By such arguments we can prove that, if \(V\) is a \(K\)-vector space and \(H\) is a subfield (aka a field \(H\subseteq K\) whose operations are the restrictions of those on \(K\)), and \(\dim_HK=k\), then \(\dim_HV=k\dim_KV\).
Another thing to be noted is that there do exist spaces with infinite dimension. Function spaces are the easiest example. If we take, for example, the functions from \([0,1]\) to \(\mathbb R\), denoted \(\mathbb R^{[0,1]}\), the set \(\{1,x,x^2,\dotsc\}\) is linearly independent and infinite, and Theorem 3 below makes a set like that impossible in a space with finite dimension, so this space cannot have finite dimension. Moreover, \(\dim_{\mathbb Q}\mathbb R\) is also infinite.
Theorem 2: \(\mathbb R\) is not finitely generated over \(\mathbb Q\) There exists no finite systems of generators of \(\mathbb R\) over \(\mathbb Q\).
Proof.
A theorem of abstract algebra we will deal with in a future post tells us that, if \(K\subseteq H\) are two fields with the same operations and \(H\) is finitely generated over \(K\), then all \(x\in H\) are roots of polynomials with coefficients in \(K\). This is in fact pretty easy to prove, assuming Theorem 3 below. Indeed, in that case, the set \(\{1,x,x^2,\dotsc,x^n\}\) will have to be linearly dependent for some integer \(n\), so there will exist \(a_0,a_1,\dotsc,a_n\in K\) such that: $$a_0+a_1x+a_2x^2+\dotso+a_nx^n=0,$$ meaning a polynomial with coefficients in \(K\) has a zero in \(x\), as desired. However, the Lindmann-Weierstrass theorem directly implies that \(e\) is not a root of a polynomial with rational coefficients, hence \(\mathbb R\) cannot be finitely generated over \(\mathbb Q\). Note that this fact about \(e\) can be proven more directly as shown here.

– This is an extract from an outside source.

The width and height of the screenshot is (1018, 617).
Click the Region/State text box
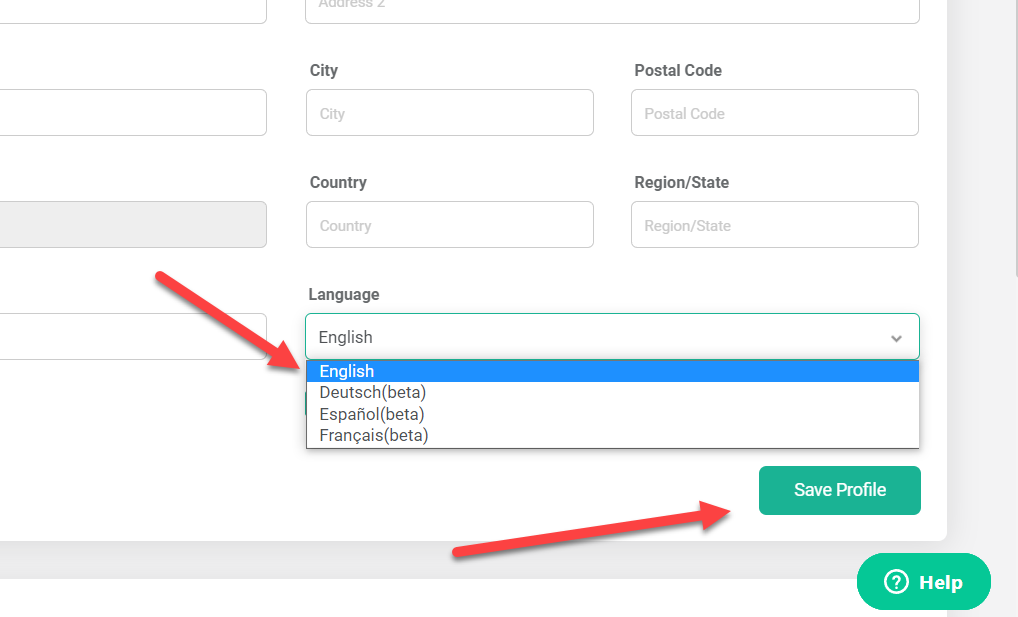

It is now time to discuss whether the dimension of a space is well-defined.
Theorem 3: Steinitz exchange principle Let \(V\) be a \(K\)-vector space. Assume \(S=\{v_1,\dotsc,v_n\}\) is linearly independent and all the \(v_i\) are linear combinations of elements of \(T=\{w_1,\dotsc,w_m\}\). Then, for every \(i\), there is a \(j\) such that swapping \(v_i\) with \(w_j\) leaves \(S\) linearly independent, that is, such that \(S\smallsetminus\{v_i\}\cup\{w_j\}=\{v_1,\dotsc,v_{i-1},w_j,v_{i+1},\dotsc,v_n\}\) is still linearly independent.
Proof.
If that were not so, then, for some \(i\), the set \(\{v_1,\dotsc,v_{i-1},w_j,v_{i+1},\dotsc,v_n\}\) would be linearly dependent for any \(j\). But then all the \(w_j\) would be combinations of the \(v_j\) with \(j\neq i\), and \(v_i\), being a combination of the \(w_j\), would also be a combination of the \(v_j\) with \(j\neq i\), making \(S\) linearly independent, which is a contradiction.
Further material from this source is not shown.